Seniors have rights. If you are a senior citizen or know someone who is, remember that a competent older person may refuse all services and interventions. No decisions should be made without his/her involvement and consent. You have a right to be free from mental and physical abuse, to be informed of your medical condition, to select your own physician, to participate in planning for your care, to refuse drugs, medicine or treatment, to voice grievances, to be treated with respect and dignity.
So, stay involved in your life, manage your own affairs, promote independence, be self-determined. Keep up with current news. Read the newspaper. Read books and stories that keep you informed. Be careful. Be alert. Stay active and in control of yourself and your life.
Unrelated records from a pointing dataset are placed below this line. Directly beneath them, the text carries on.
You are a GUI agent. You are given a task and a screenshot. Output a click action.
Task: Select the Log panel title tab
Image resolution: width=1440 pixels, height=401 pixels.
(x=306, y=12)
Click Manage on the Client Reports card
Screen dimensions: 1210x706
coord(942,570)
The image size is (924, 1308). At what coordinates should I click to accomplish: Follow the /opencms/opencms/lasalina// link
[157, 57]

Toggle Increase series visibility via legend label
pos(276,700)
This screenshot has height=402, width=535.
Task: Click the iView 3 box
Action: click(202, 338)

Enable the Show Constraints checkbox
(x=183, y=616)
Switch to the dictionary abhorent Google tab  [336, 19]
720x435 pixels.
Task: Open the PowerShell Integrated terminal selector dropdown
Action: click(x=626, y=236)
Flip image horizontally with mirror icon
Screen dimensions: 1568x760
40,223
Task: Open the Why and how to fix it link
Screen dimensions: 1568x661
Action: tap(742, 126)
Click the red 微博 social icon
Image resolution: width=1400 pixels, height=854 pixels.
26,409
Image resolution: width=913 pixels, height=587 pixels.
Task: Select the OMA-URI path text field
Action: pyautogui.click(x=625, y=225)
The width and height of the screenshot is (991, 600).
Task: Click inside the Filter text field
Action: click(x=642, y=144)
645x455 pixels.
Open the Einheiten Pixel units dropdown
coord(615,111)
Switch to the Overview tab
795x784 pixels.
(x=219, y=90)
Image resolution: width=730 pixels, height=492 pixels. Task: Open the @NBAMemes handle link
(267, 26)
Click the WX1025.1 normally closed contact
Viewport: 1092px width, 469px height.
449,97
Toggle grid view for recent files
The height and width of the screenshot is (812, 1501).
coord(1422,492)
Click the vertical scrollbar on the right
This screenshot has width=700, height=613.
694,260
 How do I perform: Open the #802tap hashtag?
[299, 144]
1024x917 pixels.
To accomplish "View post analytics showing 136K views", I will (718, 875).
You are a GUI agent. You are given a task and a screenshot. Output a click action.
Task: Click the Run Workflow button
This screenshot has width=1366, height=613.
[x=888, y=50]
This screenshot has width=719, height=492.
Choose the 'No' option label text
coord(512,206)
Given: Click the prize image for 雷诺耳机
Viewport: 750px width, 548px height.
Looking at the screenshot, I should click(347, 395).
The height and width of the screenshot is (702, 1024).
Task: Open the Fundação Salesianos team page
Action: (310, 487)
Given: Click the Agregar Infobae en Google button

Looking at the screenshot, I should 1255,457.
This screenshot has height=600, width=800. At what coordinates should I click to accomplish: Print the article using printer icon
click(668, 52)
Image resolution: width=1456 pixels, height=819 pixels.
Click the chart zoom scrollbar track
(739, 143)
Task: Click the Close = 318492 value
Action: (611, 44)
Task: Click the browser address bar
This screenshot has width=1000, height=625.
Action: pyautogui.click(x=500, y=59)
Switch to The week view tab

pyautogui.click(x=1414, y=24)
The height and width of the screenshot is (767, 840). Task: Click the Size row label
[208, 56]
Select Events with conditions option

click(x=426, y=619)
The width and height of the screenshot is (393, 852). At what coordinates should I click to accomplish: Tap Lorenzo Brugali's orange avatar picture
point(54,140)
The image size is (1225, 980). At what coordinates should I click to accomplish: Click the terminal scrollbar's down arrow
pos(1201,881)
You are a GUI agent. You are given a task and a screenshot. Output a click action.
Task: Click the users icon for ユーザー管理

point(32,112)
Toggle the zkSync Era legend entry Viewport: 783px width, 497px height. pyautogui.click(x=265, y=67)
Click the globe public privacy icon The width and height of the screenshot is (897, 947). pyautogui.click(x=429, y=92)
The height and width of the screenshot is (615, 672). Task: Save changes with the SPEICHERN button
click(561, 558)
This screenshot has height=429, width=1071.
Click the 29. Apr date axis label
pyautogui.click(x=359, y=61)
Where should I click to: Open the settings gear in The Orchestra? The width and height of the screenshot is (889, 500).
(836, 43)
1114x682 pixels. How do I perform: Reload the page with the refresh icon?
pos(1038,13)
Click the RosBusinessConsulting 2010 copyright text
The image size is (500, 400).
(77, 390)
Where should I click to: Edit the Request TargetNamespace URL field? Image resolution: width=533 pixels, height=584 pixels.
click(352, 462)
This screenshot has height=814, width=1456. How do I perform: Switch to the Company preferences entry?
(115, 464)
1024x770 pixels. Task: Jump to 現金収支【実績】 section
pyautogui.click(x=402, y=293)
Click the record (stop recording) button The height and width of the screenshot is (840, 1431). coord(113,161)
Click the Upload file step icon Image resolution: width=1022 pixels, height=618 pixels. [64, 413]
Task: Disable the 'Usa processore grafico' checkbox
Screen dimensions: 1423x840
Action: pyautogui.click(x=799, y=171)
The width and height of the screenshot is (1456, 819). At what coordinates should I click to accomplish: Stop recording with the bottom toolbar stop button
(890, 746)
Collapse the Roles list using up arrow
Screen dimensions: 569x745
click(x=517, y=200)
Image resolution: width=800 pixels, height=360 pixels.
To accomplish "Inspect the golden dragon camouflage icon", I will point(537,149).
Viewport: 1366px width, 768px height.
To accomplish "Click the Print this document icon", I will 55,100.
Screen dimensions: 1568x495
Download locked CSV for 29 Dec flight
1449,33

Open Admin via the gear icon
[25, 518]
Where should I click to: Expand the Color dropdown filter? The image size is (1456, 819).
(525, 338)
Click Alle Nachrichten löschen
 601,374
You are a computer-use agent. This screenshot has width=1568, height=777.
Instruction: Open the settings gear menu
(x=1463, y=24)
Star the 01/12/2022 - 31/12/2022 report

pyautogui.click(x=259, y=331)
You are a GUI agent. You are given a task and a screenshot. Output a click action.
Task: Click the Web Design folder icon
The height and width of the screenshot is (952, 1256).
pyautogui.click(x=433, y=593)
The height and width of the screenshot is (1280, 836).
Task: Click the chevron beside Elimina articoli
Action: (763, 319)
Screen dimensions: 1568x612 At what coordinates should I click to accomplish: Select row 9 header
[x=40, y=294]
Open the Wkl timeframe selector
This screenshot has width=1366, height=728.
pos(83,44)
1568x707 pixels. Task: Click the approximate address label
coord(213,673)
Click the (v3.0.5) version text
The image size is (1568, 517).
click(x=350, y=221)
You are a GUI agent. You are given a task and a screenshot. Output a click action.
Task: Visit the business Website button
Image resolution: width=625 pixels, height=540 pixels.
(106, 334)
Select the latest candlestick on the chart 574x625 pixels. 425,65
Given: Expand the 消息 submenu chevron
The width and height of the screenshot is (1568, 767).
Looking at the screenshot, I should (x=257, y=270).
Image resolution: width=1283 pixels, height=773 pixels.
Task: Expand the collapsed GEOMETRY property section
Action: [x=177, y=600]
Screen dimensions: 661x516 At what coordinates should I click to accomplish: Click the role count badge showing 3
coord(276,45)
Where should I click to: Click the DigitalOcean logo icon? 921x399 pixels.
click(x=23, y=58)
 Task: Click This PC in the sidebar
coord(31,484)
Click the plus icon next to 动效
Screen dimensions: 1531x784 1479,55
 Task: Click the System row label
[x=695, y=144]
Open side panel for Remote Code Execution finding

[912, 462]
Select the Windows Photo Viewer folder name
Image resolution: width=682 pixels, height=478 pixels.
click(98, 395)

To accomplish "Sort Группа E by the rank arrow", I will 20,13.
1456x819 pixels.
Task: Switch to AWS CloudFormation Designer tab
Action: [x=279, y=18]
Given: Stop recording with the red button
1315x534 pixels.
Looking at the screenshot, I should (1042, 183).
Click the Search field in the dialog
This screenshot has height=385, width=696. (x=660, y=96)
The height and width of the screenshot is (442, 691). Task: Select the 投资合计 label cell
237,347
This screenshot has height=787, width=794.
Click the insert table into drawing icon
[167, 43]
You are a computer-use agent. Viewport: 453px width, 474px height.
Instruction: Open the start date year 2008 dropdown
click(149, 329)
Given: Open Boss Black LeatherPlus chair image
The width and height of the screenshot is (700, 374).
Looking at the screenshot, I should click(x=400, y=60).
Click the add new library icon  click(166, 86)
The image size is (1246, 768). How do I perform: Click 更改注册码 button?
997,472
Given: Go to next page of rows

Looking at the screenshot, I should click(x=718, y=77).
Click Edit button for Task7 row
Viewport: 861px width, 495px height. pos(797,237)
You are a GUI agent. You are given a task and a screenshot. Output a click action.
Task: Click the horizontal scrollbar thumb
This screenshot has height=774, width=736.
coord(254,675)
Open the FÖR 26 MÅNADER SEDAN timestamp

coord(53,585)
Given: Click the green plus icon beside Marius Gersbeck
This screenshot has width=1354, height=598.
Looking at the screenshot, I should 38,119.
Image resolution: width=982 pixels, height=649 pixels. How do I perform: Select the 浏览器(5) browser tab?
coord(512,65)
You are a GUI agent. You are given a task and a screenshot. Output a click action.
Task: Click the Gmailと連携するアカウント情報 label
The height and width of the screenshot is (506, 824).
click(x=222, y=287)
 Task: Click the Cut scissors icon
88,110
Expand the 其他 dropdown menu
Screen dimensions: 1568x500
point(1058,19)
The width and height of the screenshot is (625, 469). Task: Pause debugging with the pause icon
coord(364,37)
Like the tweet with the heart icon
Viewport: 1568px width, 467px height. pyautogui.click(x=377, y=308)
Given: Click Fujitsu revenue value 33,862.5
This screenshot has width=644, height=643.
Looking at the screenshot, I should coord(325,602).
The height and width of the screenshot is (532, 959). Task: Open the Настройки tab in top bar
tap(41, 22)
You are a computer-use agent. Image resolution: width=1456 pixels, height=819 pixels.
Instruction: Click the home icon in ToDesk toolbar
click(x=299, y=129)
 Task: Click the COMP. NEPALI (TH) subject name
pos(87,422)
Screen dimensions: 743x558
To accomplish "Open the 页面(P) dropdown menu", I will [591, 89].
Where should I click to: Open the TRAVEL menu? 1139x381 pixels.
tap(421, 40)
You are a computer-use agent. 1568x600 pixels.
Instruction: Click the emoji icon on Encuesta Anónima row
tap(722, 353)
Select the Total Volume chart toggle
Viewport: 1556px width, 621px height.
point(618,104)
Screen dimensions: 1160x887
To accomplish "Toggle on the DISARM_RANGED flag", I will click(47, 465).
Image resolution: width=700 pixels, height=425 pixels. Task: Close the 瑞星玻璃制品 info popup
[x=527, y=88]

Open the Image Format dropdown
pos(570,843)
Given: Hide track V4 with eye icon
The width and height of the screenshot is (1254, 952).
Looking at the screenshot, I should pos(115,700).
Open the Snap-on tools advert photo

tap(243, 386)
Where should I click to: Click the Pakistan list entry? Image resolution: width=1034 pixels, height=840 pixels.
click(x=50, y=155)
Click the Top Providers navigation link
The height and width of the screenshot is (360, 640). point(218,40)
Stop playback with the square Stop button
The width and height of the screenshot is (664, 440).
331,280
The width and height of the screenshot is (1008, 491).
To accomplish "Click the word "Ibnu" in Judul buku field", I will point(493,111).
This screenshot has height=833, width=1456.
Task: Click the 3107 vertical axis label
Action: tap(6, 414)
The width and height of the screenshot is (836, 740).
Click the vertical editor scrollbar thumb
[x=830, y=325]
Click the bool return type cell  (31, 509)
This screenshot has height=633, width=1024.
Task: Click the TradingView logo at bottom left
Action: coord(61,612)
Make your own decisions. Read and understand everything before you sign a document. Realize that most people have ulterior and even nefarious intentions. Be skeptical – even of friends and family members. Memorize the telephone numbers of those you really trust – you never know when you will need to make a call for help in a hurry. Listen to your gut if something does not seem right to you. Remember that businesses stay in business because they make money – do you want to give them yours? DON’T GIVE UP!!
Suggested reading is a book by Joe Roubicek entitled “Financial Abuse of the Elderly; A Detective’s Case Files of Exploitation Crimes.” He is currently writing another book called “Kill Mom, Kill Dad; Disposing of the Elderly for Profit.” He states: “Unless there is obvious evidence of foul play, law enforcement, the health care sector, and society in general, have a tendency to believe that the elderly always die of natural causes.”
As a society, we need to raise public awareness, train doctors, attorneys, police, and others to recognize and respond to signs of abuse. It is noted that Canada has appointed a seniors’ advocate – maybe such a position should also be established in the United States.